Basics of Psoriasis

In order to fully deal with the symptoms of psoriasis requires the need to understand what psoriasis is and how it affects your skin. No one really knows what causes psoriasis, but it is most closely related to a genetic link.

To understand psoriasis it’s important to figure out how normal skin works. During the course of a month, the skin cells go through their lifestyle process. The skin has two layers, the top and bottom layers. The newest layers of the skin form on the bottom layer and slowly make their way to the top. The top layer stays alive for those 28-30 days, before dying and falling away. The process isn’t noticeable at all and we all use thousands of skin cells each day during showers or towel drying afterwards.

When someone suffers with psoriasis, their skin process moves much faster. Often the cycle happens in only 3-4 days. The new cells develop much more quickly and force themselves through the top layer of skin. These new cells cause a bit of a buildup of dead skin on the surface. The good news is that the skins cells seem to affect only a small patch of skin at a time. The most common areas this happens in are the scalp, elbows, knees, or knuckles, but it can show up anywhere really. These areas of patchy, scaly, red skin are more commonly known as plaques.
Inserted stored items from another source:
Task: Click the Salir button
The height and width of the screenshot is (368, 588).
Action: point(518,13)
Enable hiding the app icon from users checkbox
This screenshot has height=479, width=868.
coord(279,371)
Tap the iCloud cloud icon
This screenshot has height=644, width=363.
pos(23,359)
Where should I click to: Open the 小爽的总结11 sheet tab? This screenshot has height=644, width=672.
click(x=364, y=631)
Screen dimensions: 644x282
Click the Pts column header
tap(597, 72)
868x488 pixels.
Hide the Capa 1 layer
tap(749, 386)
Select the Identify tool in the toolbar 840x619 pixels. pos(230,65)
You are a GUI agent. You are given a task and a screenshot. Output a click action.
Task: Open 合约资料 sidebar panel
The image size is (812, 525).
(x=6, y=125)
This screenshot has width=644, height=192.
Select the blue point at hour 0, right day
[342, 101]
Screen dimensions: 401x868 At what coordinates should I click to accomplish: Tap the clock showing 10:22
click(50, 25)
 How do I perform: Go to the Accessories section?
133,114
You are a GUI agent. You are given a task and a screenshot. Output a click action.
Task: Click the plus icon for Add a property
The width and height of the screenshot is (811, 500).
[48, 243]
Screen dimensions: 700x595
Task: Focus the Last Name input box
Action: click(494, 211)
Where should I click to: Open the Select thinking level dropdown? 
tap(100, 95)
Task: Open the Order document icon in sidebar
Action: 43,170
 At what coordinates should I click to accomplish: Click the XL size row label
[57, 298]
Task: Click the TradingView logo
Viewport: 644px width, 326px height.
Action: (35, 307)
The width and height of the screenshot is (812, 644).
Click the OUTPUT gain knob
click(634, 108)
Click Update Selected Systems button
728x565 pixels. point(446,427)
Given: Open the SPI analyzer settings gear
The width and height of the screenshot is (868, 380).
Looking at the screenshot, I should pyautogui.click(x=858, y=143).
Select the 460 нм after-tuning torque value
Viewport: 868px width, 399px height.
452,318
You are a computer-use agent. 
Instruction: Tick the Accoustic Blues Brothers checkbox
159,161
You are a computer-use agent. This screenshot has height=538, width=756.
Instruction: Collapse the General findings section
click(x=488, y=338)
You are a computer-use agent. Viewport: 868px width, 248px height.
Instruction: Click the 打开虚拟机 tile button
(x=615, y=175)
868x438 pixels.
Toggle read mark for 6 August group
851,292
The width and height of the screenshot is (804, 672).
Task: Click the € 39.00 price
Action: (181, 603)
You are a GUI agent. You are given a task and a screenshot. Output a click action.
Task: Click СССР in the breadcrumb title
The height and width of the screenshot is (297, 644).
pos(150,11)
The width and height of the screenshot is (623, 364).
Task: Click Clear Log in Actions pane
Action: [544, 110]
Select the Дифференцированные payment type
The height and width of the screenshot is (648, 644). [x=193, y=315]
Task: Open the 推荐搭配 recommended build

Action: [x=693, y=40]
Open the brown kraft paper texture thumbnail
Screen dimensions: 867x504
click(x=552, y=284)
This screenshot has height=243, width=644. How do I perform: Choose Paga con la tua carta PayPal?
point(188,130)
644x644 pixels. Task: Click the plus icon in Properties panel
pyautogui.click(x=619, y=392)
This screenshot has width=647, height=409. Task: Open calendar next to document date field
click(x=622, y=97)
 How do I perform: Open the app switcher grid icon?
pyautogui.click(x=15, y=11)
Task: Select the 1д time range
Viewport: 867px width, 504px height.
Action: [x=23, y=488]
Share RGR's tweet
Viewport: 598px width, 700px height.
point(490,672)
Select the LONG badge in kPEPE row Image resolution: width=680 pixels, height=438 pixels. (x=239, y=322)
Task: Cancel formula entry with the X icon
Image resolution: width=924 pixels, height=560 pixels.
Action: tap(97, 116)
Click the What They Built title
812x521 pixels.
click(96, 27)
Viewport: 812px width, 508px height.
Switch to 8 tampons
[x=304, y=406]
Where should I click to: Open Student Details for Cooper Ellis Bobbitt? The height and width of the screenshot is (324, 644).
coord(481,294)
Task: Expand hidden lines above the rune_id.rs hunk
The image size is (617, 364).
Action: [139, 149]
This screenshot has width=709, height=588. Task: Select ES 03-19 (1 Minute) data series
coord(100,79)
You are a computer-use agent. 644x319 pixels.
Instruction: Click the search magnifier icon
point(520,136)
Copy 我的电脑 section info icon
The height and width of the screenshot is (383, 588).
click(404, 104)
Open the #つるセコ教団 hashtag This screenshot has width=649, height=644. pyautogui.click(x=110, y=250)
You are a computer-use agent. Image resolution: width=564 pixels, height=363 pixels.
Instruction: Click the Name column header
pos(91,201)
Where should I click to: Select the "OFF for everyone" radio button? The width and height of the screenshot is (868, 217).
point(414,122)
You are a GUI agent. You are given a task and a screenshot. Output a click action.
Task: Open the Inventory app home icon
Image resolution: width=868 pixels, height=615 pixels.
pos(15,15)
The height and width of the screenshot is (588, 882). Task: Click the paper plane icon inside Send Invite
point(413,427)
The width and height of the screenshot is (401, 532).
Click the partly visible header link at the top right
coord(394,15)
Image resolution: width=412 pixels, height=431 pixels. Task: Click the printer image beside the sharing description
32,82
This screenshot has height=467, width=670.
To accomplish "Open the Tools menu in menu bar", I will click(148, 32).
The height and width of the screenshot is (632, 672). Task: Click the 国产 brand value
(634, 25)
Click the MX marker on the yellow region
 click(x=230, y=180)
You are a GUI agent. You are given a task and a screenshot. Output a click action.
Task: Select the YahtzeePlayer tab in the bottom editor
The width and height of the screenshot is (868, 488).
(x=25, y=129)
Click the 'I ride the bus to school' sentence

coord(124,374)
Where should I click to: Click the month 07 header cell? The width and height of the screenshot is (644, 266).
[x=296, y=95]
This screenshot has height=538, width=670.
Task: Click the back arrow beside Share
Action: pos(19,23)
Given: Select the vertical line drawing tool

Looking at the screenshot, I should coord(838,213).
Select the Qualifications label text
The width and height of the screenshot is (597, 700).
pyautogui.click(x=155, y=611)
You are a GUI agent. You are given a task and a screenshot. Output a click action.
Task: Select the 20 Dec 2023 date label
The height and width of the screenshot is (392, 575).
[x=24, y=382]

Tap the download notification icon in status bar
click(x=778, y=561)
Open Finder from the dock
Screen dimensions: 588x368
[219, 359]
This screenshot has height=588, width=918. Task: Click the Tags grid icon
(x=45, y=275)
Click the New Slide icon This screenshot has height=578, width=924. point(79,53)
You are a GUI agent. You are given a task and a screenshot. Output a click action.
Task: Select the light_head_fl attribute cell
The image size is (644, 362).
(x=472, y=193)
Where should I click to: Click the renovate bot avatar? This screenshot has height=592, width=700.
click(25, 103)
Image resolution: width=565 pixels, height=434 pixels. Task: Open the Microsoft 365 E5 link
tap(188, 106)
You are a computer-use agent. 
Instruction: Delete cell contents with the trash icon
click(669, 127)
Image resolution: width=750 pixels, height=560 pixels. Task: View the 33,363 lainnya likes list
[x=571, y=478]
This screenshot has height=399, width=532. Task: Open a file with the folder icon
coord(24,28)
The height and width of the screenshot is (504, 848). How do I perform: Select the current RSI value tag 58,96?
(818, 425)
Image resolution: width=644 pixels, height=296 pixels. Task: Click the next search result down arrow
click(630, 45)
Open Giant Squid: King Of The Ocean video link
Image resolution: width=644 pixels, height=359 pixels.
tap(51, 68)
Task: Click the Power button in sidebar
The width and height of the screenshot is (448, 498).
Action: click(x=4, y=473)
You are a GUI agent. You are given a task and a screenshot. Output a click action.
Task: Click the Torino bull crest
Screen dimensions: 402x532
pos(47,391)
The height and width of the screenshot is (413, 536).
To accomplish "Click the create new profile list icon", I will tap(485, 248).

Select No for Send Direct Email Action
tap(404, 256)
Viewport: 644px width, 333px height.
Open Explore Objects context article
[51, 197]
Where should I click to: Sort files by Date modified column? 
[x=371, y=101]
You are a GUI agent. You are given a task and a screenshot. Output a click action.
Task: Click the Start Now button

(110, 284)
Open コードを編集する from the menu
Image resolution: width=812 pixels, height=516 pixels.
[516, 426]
Psoriasis remains a mystery as far as the main causes are concerned. Research has shown about 30% of all causes is based on family history. However, there are a few lifestyle choices that may be a factor as well. Excessive drinking, being overweight, too much stress, anxiety, sunburn, and even some medications can bring about psoriasis or make the symptoms a bit late.

Psoriasis may look a bit disconcerting, but it is not contagious and if you don’t have it you won’t get it. The symptoms affect each person differently; while one person may have small areas of patchy skin, others will have patches all over the body. In any case, psoriasis has no cure but learning to know if you have it or not is the first step in finding ways to prevent breakouts.

Types of Psoriasis

If you have ever dealt with psoriasis you know the feeling of struggling with red, itchy, scaly skin. Do you know what type of psoriasis you have? Were you even aware there were more than just one type? There are, in fact, three main types of psoriasis and although the basic symptoms are the same, they are all a little bit different.

All forms of psoriasis affect the skin. They can cause a few different problems and if you are lucky they will only cause one problem at a time. Psoriasis is famous for the redness of skin and the shedding. There are two layers of skin, the top and bottom. The top layer is the old skin, it lasts for a few weeks and then begins to shed off on its own. The bottom layer is the new skin growth that takes over for the shedding skin. Shedding skin is a normal procedure, but it happens over time so that we don’t notice. In psoriasis, we notice because the bottom lay tries to move up to the top before the top is ready to shed. This leaves cracks in the skin and gives it that red look. On top of that, the skin may start to become inflamed. If you scratch at the skin while it is flaky, red, and peeling, you could get weeping lesions and scaling on the affected area.

Those are the main symptoms for the basic three types of psoriasis: Guttate, Plaque, and Seborrheic. Plaque Psoriasis is the most common type of the disease. Each person is different, but for the most part it appears as patchy, thick flaky skin that causes itching and inflammation. If the skin is damaged skin gets injured in some other way, it is easily infected.

Guttate Psoriasis mainly affects children and young adults. It often follows after a bout of strep throat or other infections and causes red bumps on the skin. This form is often misdiagnosed as an allergic reaction rash or a fever rash. The good news is that it clears up with antibiotics, the kind taken for the strep, and it almost never comes back again.

Seborrheic Psoriasis is often mistaken for a serious cause of dandruff because it affects the scalp, ears, hairline, and forehead. Some medicated shampoos work to eliminate the flaking, but it can still be problematic.